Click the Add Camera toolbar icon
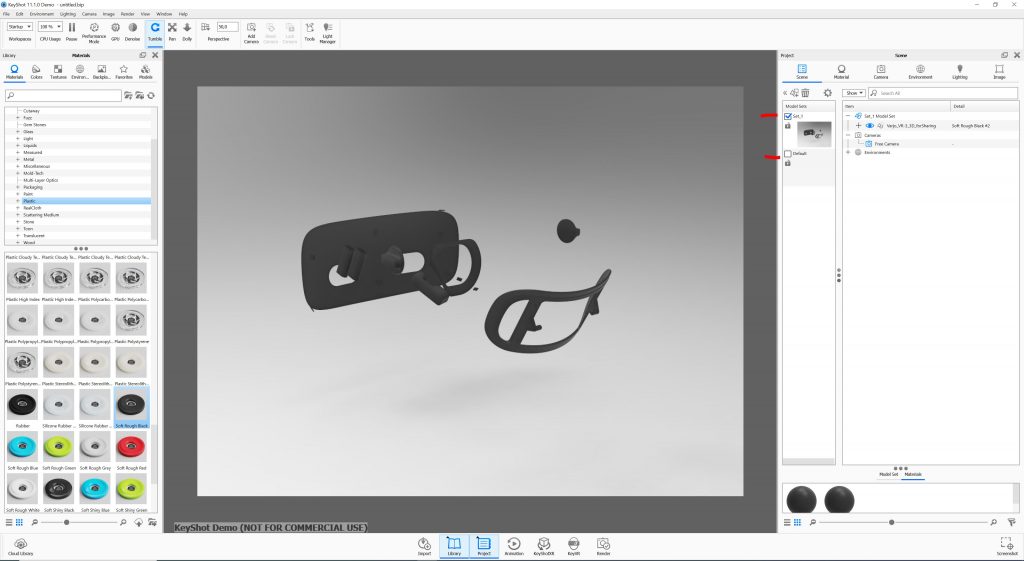click(x=251, y=31)
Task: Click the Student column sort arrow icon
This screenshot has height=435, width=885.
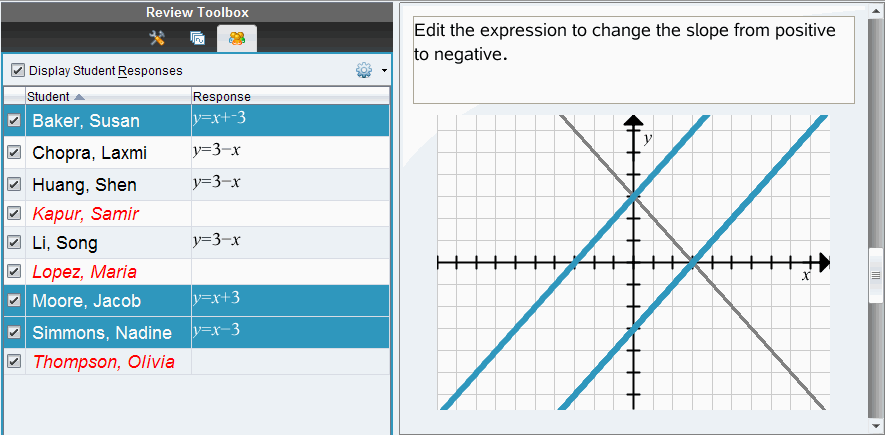Action: [x=80, y=97]
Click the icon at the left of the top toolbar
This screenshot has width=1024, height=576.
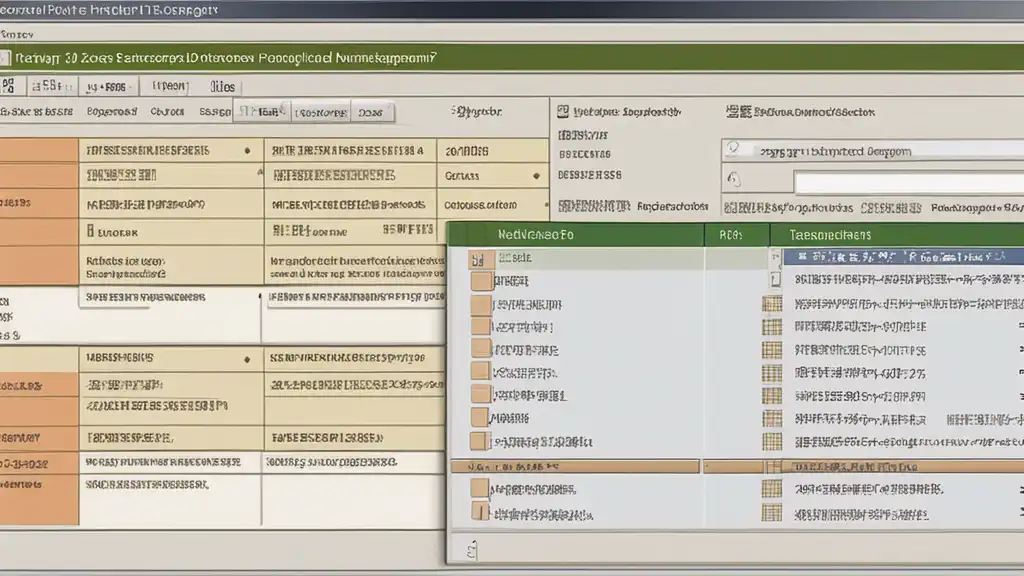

#### About this exercise
Give the data above again, exactly and completely. No pictures go in.

#### Task response
Click the Add Camera toolbar icon
click(x=251, y=31)
Task: Click the Student column sort arrow icon
This screenshot has height=435, width=885.
Action: [x=80, y=97]
Click the icon at the left of the top toolbar
This screenshot has width=1024, height=576.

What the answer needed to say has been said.